— Конечно. У меня сестренка давно щегла просит.
— И я пойду. Обязательно пойду! — тут же заявил дядя Володя.
— Видали, и он пойдет, — недовольно пробурчал под нос Сашка, — эдак он нам жизни не даст! Что бы придумать. Как его отучить…
Сашка вдруг рассмеялся и ехидно поглядел на дядю Володю.
— Ну подожди у меня! Вот смеху будет.
А дядю Володю словно подменили.
Он оставался после работы и мастерил блёсны. Сделал из проволоки красивую клетку.
Всю неделю он был необычно разговорчив и часто смеялся.
Шорница Маша пошла зачем-то в кладовку и вдруг выскочила оттуда, жестами подзывая всех к себе:
— Сюда, идите сюда!
Все подбежали к дверям кладовки.
— Тише! Смотрите. Штангист!
Дядя Володя нагнулся над Сашкиными двухпудовками. Он дважды поднял их до колен, потом с усилием, медленно вытащил на грудь.

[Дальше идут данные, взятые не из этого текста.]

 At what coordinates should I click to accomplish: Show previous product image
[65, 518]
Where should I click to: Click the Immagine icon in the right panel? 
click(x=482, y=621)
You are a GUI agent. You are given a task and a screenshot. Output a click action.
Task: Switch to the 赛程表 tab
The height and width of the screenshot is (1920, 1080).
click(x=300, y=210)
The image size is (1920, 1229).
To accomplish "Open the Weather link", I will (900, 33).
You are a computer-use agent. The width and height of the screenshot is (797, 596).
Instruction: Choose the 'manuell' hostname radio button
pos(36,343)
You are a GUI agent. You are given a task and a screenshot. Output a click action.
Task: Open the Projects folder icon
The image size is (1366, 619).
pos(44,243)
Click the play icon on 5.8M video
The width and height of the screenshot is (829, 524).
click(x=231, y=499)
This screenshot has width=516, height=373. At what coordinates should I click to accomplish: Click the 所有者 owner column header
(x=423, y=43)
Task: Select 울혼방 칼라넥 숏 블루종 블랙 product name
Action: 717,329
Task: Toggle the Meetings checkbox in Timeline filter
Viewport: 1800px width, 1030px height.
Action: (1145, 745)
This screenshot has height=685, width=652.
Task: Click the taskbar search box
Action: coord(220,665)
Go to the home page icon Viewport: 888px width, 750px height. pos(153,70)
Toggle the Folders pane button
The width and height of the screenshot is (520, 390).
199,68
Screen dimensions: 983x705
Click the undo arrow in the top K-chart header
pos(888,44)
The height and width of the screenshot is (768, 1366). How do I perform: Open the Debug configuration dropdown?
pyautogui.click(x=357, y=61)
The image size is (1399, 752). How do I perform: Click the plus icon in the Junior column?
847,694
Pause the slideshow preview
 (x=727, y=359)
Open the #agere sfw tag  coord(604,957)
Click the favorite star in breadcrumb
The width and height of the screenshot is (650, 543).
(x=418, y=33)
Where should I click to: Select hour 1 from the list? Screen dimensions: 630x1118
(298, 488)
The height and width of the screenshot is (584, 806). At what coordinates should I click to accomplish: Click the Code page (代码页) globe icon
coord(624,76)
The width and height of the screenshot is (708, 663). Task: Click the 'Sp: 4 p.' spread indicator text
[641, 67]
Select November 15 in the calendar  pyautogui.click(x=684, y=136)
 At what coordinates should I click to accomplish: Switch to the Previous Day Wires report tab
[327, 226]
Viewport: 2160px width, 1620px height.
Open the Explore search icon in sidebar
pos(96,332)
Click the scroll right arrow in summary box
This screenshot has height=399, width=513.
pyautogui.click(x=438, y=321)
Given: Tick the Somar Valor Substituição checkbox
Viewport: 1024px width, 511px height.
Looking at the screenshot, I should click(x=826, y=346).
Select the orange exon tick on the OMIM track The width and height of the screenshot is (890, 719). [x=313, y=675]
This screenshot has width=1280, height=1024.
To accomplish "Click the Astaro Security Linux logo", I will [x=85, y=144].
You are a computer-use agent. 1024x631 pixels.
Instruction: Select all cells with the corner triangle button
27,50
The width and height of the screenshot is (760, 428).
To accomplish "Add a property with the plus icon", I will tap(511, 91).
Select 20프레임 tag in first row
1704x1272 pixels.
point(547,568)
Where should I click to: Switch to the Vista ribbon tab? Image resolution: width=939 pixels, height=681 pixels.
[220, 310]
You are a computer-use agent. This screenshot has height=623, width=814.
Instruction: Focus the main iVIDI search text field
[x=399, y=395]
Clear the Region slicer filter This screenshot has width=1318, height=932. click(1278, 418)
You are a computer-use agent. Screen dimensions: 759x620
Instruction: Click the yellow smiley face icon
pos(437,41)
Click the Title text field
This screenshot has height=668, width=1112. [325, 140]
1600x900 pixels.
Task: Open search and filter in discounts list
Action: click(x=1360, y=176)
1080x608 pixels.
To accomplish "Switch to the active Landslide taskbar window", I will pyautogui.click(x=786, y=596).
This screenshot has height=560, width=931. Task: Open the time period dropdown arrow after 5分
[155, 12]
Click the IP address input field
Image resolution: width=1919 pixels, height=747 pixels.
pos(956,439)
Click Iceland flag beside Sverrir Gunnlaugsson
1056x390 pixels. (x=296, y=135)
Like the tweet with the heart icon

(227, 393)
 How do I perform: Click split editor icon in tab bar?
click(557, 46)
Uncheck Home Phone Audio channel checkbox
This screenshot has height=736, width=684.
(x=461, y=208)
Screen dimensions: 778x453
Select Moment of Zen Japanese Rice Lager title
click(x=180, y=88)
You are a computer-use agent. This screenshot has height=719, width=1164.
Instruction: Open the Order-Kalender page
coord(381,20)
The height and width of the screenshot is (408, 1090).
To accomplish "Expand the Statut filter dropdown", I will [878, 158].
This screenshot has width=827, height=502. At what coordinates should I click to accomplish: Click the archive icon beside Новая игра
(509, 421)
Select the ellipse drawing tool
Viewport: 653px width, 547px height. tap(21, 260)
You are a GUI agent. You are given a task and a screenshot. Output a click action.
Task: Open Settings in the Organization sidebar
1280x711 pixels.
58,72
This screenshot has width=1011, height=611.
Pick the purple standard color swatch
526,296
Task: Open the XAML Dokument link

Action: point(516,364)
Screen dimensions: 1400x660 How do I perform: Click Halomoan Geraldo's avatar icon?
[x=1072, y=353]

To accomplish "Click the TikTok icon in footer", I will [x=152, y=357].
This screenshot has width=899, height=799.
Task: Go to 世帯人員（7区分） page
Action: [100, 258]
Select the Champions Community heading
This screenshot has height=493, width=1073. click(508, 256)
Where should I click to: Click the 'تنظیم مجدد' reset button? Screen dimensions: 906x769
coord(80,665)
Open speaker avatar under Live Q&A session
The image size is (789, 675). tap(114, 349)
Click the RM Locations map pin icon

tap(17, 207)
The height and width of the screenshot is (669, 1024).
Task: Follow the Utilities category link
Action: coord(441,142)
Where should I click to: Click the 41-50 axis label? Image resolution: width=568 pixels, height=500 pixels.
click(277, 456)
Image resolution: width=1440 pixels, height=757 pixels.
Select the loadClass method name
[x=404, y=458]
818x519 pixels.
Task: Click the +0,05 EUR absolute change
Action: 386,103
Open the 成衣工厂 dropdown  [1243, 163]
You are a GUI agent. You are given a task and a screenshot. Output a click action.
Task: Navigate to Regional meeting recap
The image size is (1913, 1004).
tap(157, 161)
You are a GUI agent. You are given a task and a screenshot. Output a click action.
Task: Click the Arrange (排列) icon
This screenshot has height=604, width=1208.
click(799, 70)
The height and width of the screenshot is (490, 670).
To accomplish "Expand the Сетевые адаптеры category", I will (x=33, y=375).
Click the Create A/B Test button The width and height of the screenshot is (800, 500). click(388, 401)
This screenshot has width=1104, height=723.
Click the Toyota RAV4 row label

И засмеялся.
Но заметив, что за ним наблюдают, смутился, бросил гири и поспешил из кладовой.
В пятницу Сашка сказал громко:
— За птицами пойдём в понедельник на рассвете! Оттуда прямо на работу, слышишь, дядя Володя!?
— Почему в понедельник, — удивился тот, — а в субботу, а в воскресенье?
Но у Сашки был свой план.
— Как хочешь, — пожал он плечами, — иди в субботу! А мы с Женькой пойдём, когда я сказал.
— Нет, нет, прости. Куда уж я без вас. Я ведь никогда не ловил!
По сырым кладбищенским тропинкам гуськом шагали три человека.
Каждый нес клетку для птиц.
У двоих клетки были прикрыты газетой, а у третьего, отставшего от них метров на двадцать, клетка была аккуратно обернута тряпицей и перевязана.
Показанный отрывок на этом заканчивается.